Mo clear on sidewalks

My conditional disapproval of bicycles on sidewalks could have been more clear, so let me try again.

It's OK when the sidewalk is explicitly marked for bicycle use (q.v. some of Boston's bridges over the Charles). That assumes the cyclist is going to yield right of way to pedestrians when necessary and otherwise behave responsibly. It may be OK in the example I mentioned in my reply. Salem's Riley Plaza is surrounded by sidewalks which are most often deserted, and has roadways distinctly unfriendly to bikes, but the alternatives on my route are even worse. When I take to the sidewalk here, it is at jogging speed and if it's empty. Otherwise I get off and walk.

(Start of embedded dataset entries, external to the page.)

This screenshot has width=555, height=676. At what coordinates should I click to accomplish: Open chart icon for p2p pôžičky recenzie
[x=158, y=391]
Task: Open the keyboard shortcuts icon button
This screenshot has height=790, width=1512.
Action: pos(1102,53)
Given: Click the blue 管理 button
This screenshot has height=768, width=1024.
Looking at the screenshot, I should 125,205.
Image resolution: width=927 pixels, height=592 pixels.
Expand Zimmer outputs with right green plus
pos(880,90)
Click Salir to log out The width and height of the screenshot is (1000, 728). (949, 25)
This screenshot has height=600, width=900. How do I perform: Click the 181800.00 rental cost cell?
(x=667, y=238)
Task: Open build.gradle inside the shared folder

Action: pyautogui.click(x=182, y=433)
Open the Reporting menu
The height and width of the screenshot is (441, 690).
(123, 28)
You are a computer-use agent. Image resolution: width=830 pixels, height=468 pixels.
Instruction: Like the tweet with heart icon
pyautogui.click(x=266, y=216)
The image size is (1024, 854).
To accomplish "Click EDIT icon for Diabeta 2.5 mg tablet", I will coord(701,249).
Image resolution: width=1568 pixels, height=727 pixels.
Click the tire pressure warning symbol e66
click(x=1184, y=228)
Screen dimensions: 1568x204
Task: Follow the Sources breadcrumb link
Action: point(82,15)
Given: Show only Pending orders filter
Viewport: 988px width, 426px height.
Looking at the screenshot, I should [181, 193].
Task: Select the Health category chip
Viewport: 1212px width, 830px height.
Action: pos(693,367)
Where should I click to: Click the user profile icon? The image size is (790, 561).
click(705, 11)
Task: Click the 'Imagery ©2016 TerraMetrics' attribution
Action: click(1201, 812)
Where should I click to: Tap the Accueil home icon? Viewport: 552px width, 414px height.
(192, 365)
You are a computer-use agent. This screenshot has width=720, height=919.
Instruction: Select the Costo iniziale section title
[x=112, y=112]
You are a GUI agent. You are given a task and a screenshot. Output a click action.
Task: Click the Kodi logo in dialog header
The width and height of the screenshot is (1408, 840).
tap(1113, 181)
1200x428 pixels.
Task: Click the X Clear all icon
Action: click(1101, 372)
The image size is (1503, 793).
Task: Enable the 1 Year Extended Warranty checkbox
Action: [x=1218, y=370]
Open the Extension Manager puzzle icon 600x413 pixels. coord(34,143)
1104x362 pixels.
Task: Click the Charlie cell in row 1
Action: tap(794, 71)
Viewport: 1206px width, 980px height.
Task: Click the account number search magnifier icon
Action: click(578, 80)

What is never OK is what I infer is happening along Route 107, an undivided 4-lane road with both good paved shoulders and sidewalks. That is, cyclists ought not to use a sidewalk as a bike path just because it's there, and then operate at urban cruising speed (12 mph and up). It seems to me that the cyclist has rights on the roadway, but is a guest on the sidewalk, and ought to behave as such.

Still, heaven help us, too many Massachusetts cyclists ride like Massachusetts drivers drive, and Massachusetts pedestrians walk: chances are, they are both. Cluelessness and a reckless sense of entitlement, on the part of any users of Massachusetts' public ways, leave those of us trying to make this right tearing our hair out in despair. Inhabitants of many other states seem not to have this brain freeze when they hit the public pavement. Their example suggests that getting the mix right is possible for human beings.

I have an acquaintance who is known for aggressive vigilantism when he rides. I don't know if that's what it takes, in the absence of law enforcement that can't be bothered to keep the playing field level. It sounds worthwhile for me to take a look at 107 to see what's up.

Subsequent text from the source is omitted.